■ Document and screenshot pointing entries
------------------------------------------------------------------------

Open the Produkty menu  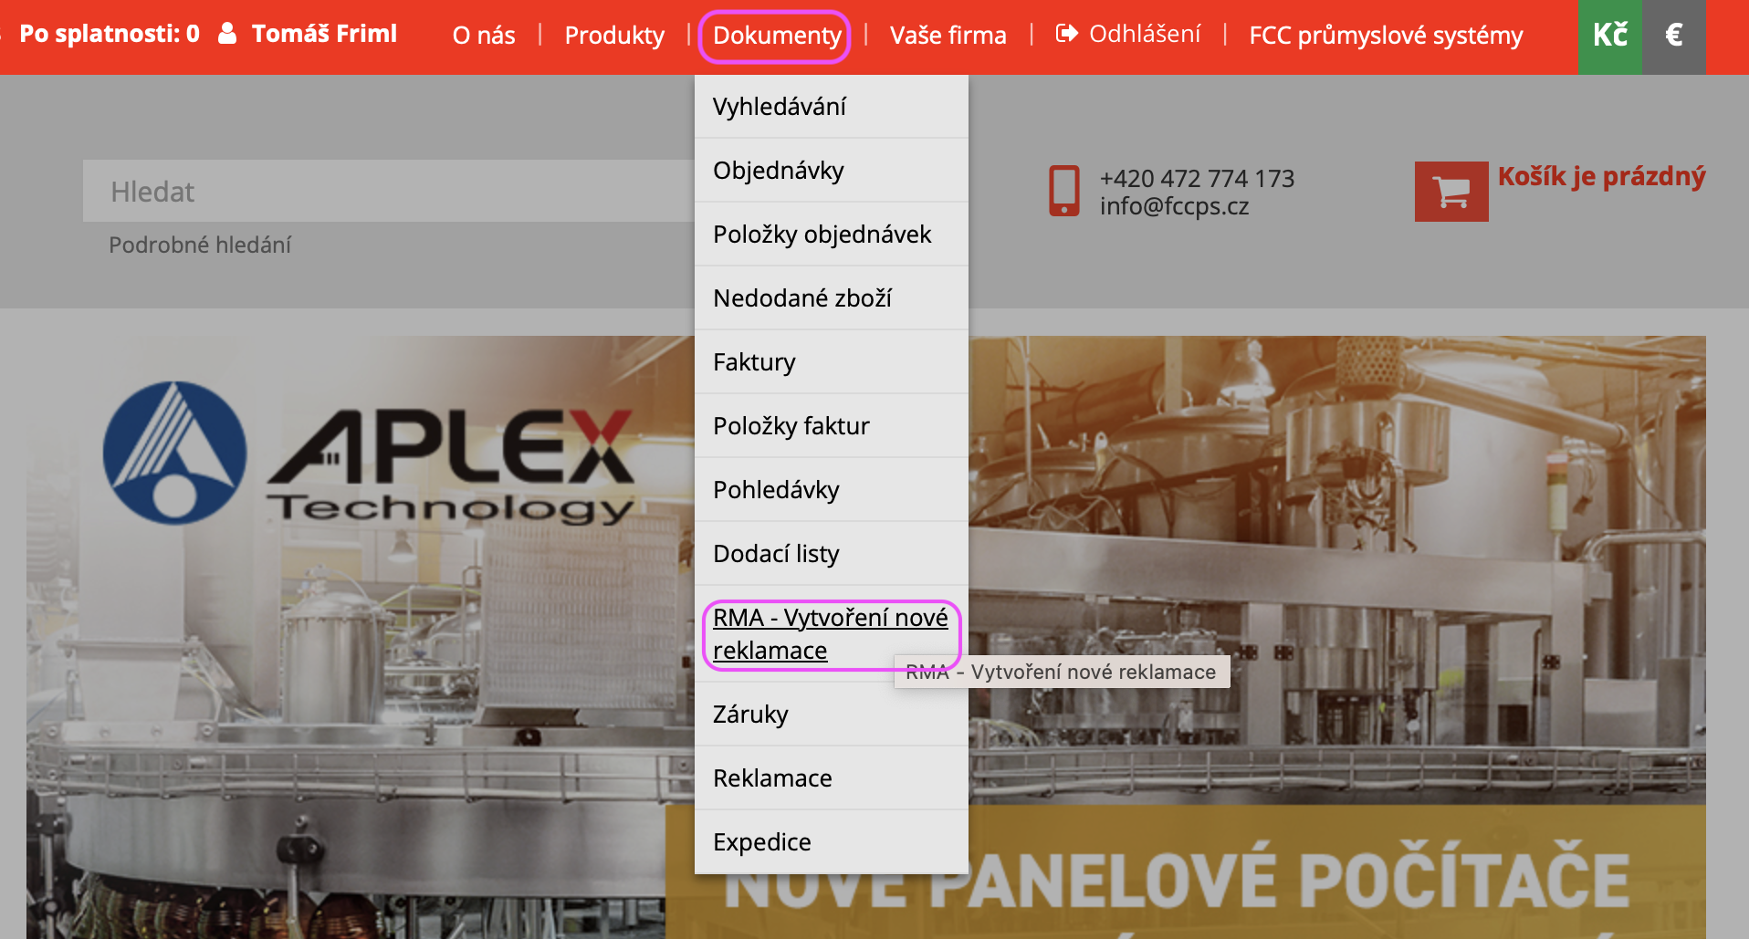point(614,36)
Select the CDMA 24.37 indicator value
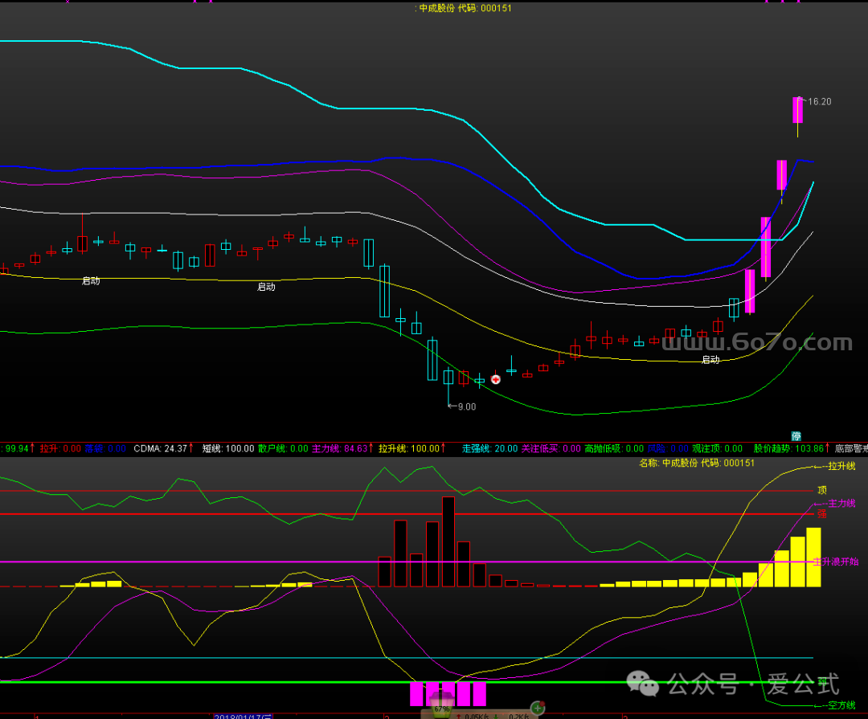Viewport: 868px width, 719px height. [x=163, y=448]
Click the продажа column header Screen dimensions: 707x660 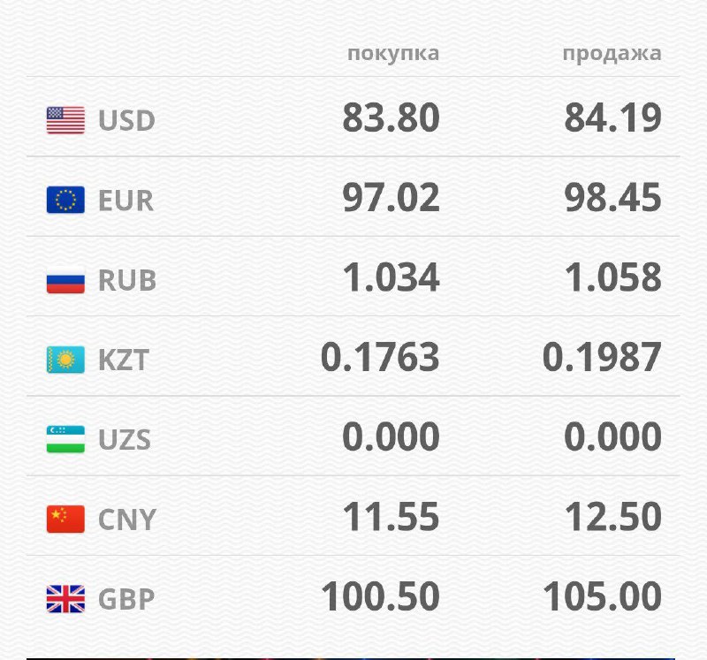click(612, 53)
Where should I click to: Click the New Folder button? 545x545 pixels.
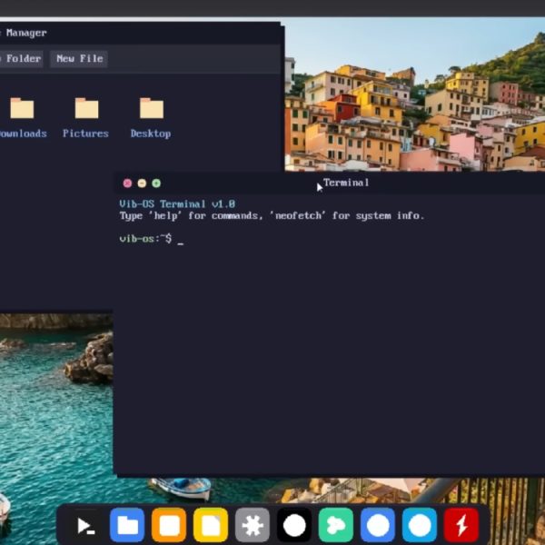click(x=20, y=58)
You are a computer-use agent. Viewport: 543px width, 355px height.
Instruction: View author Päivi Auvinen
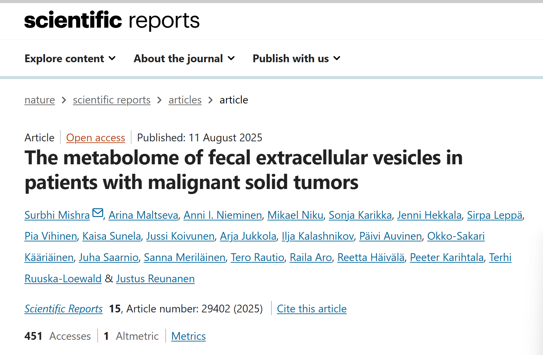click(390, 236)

------------------------------------------------------------------------

Rewrite the items in full, beginning at the line that has "Where should I" and stopping after the last line of the items. Multiply every coordinate in the answers by 0.25 and round each to a whole number, with halves rounding up, leaving all other text unchanged and leaving the pictures out.

Where should I click to: Click the New Folder button? 545x545 pixels.
click(x=5, y=15)
You are a computer-use agent. Viewport: 543px width, 355px height.
Instruction: View author Päivi Auvinen
click(98, 59)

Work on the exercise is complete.